Technologicat / pyan

Static call graph generator. The official Python 3 version. Development repo.
GNU General Public License v2.0
324 stars 57 forks source link

RuntimeError: dictionary changed size during iteration #18

Closed pmneve closed 3 years ago

pmneve commented 4 years ago

Getting this on a specific directory (not seeing it elsewhere) What do you need to dig into this?

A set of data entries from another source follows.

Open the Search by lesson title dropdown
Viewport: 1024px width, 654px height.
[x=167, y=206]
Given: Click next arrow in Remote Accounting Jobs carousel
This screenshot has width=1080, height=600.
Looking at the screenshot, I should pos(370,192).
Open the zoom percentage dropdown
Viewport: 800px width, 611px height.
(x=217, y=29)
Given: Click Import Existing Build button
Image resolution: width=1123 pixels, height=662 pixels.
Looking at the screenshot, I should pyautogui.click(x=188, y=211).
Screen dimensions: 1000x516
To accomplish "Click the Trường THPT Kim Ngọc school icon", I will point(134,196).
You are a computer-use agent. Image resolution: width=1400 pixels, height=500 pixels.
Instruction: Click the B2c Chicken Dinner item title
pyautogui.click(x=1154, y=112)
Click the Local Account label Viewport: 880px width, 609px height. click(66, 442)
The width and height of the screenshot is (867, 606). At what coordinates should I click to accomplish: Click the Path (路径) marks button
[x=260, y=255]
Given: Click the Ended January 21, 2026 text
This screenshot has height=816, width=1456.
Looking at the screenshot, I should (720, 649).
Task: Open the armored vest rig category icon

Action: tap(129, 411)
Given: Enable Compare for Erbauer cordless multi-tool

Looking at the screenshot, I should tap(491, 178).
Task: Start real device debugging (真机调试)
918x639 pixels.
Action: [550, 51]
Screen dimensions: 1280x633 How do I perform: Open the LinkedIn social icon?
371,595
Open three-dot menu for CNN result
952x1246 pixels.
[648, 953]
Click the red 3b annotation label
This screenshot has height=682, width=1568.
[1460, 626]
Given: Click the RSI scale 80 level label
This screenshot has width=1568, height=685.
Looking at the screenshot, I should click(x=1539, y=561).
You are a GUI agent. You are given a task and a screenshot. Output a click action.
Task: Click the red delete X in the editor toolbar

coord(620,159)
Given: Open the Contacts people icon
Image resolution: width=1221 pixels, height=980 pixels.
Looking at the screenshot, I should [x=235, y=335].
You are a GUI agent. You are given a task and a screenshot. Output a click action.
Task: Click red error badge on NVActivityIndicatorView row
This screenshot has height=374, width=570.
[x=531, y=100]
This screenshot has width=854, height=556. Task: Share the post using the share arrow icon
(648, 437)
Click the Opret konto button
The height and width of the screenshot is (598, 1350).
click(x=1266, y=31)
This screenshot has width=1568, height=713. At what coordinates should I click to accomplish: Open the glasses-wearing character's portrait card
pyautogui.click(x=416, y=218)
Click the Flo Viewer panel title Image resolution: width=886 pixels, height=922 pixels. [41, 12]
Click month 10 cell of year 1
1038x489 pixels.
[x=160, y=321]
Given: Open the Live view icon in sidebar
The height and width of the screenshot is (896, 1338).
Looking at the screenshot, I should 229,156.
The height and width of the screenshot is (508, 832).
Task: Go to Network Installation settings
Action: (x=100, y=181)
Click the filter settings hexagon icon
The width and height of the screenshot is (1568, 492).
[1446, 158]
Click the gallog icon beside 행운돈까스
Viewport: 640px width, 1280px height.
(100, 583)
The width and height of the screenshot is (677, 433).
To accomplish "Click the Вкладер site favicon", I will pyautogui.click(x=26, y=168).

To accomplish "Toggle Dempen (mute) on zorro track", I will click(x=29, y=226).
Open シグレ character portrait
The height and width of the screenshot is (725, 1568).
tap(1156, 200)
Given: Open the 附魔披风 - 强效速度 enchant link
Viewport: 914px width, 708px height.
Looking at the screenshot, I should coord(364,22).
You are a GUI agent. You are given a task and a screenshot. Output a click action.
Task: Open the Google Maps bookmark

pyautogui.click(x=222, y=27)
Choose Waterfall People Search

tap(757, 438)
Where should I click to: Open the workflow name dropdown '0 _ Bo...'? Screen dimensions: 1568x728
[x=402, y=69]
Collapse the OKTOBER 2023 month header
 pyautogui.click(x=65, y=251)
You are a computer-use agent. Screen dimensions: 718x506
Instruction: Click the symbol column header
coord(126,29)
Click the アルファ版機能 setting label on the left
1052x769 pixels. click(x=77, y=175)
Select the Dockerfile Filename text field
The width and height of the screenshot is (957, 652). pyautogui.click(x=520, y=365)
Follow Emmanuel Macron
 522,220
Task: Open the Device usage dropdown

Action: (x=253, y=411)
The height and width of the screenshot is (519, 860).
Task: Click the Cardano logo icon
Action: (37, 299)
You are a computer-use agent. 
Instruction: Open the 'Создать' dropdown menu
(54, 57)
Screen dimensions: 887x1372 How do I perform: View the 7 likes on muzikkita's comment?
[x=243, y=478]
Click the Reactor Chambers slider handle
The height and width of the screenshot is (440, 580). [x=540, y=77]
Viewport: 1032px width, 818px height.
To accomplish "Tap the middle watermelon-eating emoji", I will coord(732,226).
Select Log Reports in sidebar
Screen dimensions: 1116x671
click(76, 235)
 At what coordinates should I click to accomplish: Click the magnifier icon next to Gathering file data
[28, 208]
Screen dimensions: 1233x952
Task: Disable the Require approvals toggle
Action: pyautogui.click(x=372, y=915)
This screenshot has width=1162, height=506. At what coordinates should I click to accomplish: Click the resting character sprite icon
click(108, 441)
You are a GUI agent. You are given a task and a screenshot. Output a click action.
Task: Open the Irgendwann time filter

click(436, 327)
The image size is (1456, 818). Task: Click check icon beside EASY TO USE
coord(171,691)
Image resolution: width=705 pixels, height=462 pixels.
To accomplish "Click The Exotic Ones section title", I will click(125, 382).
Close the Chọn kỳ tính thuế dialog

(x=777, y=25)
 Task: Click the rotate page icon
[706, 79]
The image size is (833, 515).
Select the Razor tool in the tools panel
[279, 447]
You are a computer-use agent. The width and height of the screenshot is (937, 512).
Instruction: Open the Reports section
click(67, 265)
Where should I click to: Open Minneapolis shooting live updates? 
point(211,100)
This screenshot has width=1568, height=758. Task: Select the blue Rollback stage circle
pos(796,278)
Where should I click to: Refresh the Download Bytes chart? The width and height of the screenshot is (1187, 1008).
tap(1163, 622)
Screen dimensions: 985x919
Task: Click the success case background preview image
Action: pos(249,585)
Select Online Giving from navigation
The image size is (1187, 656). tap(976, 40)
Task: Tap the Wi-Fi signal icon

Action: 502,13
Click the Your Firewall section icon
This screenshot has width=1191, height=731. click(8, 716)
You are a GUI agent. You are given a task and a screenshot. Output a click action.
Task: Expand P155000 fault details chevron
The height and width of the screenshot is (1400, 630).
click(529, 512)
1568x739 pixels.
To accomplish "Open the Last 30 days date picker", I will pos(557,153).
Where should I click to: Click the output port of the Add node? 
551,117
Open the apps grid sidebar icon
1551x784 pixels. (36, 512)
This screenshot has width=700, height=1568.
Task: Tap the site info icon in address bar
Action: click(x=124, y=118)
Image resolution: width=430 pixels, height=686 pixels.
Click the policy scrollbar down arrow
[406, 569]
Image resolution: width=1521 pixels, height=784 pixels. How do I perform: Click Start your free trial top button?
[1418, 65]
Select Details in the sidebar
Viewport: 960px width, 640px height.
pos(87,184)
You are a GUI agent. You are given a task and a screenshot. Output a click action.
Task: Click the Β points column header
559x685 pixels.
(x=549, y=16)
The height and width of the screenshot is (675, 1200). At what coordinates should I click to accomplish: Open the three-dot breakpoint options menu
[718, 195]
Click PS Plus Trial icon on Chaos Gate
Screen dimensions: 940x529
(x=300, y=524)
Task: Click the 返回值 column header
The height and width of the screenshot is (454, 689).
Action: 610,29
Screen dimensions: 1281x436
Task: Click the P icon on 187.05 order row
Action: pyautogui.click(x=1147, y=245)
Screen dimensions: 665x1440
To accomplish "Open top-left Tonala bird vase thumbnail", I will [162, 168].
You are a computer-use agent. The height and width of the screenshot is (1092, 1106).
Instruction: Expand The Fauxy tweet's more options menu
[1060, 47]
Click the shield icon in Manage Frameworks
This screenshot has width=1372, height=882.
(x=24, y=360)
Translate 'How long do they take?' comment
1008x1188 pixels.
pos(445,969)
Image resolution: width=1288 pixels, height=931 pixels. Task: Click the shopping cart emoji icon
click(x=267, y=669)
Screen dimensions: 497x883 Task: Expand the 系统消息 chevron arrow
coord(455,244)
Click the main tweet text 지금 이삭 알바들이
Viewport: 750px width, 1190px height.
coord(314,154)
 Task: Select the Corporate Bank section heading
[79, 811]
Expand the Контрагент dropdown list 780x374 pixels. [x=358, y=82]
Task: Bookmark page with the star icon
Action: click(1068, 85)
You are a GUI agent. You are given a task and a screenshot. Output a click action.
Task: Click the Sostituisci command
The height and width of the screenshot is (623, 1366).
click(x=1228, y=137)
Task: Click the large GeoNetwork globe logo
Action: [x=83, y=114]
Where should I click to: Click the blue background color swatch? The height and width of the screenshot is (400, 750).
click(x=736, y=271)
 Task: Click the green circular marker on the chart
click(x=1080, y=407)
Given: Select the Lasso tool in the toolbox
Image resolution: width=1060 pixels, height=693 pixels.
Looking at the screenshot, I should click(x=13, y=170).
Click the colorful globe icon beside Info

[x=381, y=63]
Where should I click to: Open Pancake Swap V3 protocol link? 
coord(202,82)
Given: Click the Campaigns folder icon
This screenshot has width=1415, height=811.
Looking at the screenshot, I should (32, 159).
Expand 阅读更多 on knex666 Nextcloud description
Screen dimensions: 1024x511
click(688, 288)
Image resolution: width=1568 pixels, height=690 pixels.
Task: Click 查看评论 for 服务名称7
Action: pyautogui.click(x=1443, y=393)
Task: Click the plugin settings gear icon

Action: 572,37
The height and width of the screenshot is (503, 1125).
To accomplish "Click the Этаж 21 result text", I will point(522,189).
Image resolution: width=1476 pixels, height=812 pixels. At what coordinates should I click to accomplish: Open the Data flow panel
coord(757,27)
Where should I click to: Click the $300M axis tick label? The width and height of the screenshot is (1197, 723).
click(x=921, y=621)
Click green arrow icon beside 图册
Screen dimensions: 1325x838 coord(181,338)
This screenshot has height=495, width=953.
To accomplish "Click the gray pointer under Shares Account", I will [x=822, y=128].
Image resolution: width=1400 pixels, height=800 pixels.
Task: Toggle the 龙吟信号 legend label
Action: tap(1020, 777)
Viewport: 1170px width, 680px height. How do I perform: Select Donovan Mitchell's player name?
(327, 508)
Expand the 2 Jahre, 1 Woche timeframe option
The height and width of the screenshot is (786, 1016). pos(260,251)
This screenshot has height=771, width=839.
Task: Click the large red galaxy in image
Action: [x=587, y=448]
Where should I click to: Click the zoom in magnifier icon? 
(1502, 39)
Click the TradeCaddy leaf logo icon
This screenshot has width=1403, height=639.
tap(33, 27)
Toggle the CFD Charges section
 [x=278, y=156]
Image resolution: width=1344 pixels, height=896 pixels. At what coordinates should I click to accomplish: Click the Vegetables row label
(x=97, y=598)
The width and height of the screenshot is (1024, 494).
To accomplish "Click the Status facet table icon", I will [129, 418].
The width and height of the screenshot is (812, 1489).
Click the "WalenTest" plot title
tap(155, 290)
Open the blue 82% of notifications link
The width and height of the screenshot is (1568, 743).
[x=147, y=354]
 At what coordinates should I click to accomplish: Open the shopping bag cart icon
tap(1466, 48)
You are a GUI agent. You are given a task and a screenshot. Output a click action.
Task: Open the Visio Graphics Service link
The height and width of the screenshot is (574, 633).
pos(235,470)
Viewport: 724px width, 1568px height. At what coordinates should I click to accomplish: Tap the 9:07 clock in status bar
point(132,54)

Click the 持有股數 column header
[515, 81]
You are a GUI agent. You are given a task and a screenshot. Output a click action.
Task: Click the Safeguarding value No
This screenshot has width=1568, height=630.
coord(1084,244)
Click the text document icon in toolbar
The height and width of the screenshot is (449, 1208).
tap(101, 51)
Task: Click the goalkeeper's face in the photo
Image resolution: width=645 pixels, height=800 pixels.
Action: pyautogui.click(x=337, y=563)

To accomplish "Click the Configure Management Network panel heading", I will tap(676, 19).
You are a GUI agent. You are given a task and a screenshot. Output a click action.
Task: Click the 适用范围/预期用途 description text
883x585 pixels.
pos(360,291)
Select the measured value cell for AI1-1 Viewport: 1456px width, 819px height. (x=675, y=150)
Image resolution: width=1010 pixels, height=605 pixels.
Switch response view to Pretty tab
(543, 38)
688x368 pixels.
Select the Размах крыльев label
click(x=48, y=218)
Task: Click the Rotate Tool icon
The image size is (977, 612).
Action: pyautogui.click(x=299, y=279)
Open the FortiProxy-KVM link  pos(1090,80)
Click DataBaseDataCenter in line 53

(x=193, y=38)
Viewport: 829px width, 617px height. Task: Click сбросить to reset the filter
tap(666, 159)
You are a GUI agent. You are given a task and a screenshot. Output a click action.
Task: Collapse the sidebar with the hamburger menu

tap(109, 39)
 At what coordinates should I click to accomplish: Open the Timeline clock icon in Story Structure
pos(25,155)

Traceback (most recent call last): File "/Users/nevep/.pyenv/bin/versions/3.7.4/envs/egs-api/bin/pyan3", line 7, in exec(compile(f.read(), file, 'exec')) File "/Users/nevep/bepress/pyan/pyan3", line 11, in sys.exit(main()) File "/Users/nevep/bepress/pyan/pyan/main.py", line 109, in main v = CallGraphVisitor(filenames, logger) File "/Users/nevep/bepress/pyan/pyan/analyzer.py", line 77, in init self.process() File "/Users/nevep/bepress/pyan/pyan/analyzer.py", line 87, in process self.postprocess() File "/Users/nevep/bepress/pyan/pyan/analyzer.py", line 154, in postprocess self.collapse_inner() File "/Users/nevep/bepress/pyan/pyan/analyzer.py", line 1562, in collapse_inner for name in self.nodes: RuntimeError: dictionary changed size during iteration

zh2k3ang commented 4 years ago

I also encountered this error. Maybe it's because line 1307 in get_node, sometimes it enlarges the dictionary.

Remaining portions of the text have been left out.